Folena lembra que a execução obrigatória das emendas parlamentares só passou a existir no Brasil a partir de uma articulação do então presidente da Câmara, o ex-deputado Eduardo Cunha, já no contexto de fragilidade do governo da ex-presidenta Dilma Rousseff. O que criou, na sua avaliação, uma espécie de “semipresidencialismo informal”, em que o Legislativo passa a ter poderes excessivos.
“A classe dominante brasileira não tem tido capacidade de vencer eleições para o governo federal no Brasil desde 2002. Então essa fragilidade da classe dominante brasileira de não ganhar as eleições no Brasil fez com que, a partir de 2015, quando o governo da presidente Dilma estava muito fragilizado, o parlamento conseguisse atribuir a si o que era, originariamente, uma atribuição do Executivo, segundo a Constituição de 1988”, explica Folena. Ele acrescenta que a alteração feita em 2015 fere uma cláusula pétrea da Carta Magna brasileira, no que se refere à separação de poderes.

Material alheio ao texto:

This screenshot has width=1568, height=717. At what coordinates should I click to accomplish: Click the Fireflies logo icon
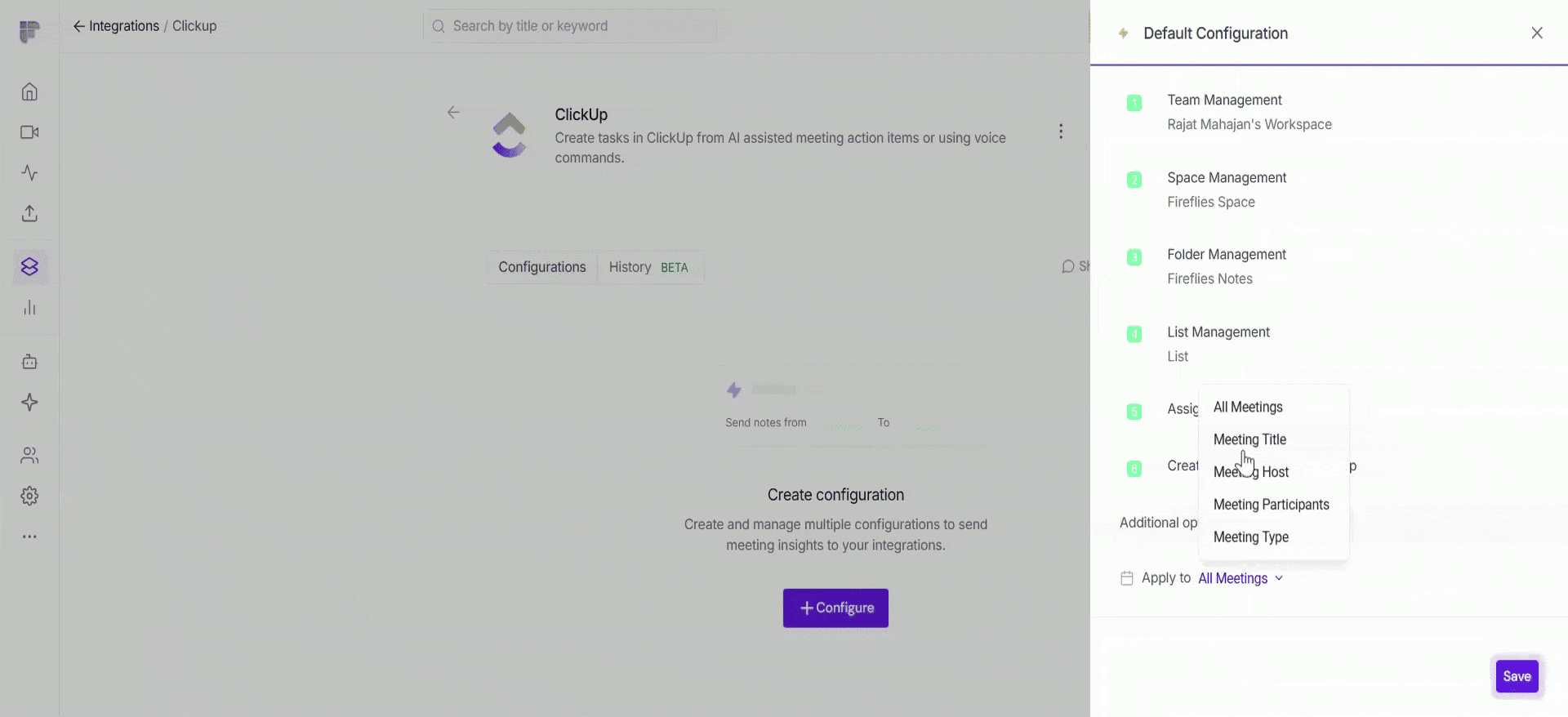(x=29, y=32)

“Isso tem gerado uma crise política muito grande e, além da quebra do princípio da separação de poderes, a malversação do orçamento público praticada pelos parlamentares”, avalia o cientista político. Para o especialista, portanto, não basta apenas exigir que se atendam os princípios da moralidade, transparência e ética, é necessário garantir a independência dos poderes, o que implica recuperar as atribuições do Executivo.
“É preciso que o Supremo Tribunal Federal declare inconstitucional todas as emendas constitucionais que mantêm o orçamento impositivo da forma que existe no Brasil, porque ele esvazia o poder da Presidência da República”, afirma Folena.
Tema em debate
No fim do mês de junho, o ministro Flávio Dino realizou uma audiência pública para discutir o impacto das emendas parlamentares no equilíbrio fiscal do Brasil, na sustentabilidade da dívida pública, na separação de poderes e na eficiência da gestão dos recursos públicos.
Na ocasião, Dino mencionou a arquitetura de Lúcio Costa e Oscar Niemeyer como metáfora para tratar do assunto. “A Praça dos Três Poderes tem, evidentemente, os três edifícios sedes, respectivamente, do Judiciário, no caso do Supremo, Legislativo, Câmara e Senado, e Poder Executivo, o Palácio do Planalto. Porém, ninguém pode esquecer que no centro dessa arquitetura está exatamente a praça, ou seja, os donos do dinheiro público, os protetores da soberania popular, que são, portanto, aqueles que sobre os quais nós devemos parametrizar toda a ação dos três poderes”, disse o ministro.
“Se eventualmente nós não tivermos emendas parlamentares ajustadas a sua finalidade, novamente a conta é repassada para a praça”, completou o ministro, enviando em seguida um recado a setores do parlamento que o acusam de invadir as competências do Legislativo.
“Se o Congresso Nacional quiser tirar o presidencialismo da Constituição, pode tirar, assim como também pode desconstitucionalizar o devido processo legal orçamentário, mas enquanto estiver na Constituição, não se cuida, portanto, de uma invasão do Supremo, e sim de um dever. Se nós temos normas constitucionais que estão aparentemente em dissonância, a harmonização de tais normas é uma atividade tipicamente jurisdicional em todos os países do mundo, enquanto o Brasil for um regime democrático. Portanto, não há nenhum intuito de usurpação de atribuições de outros poderes.”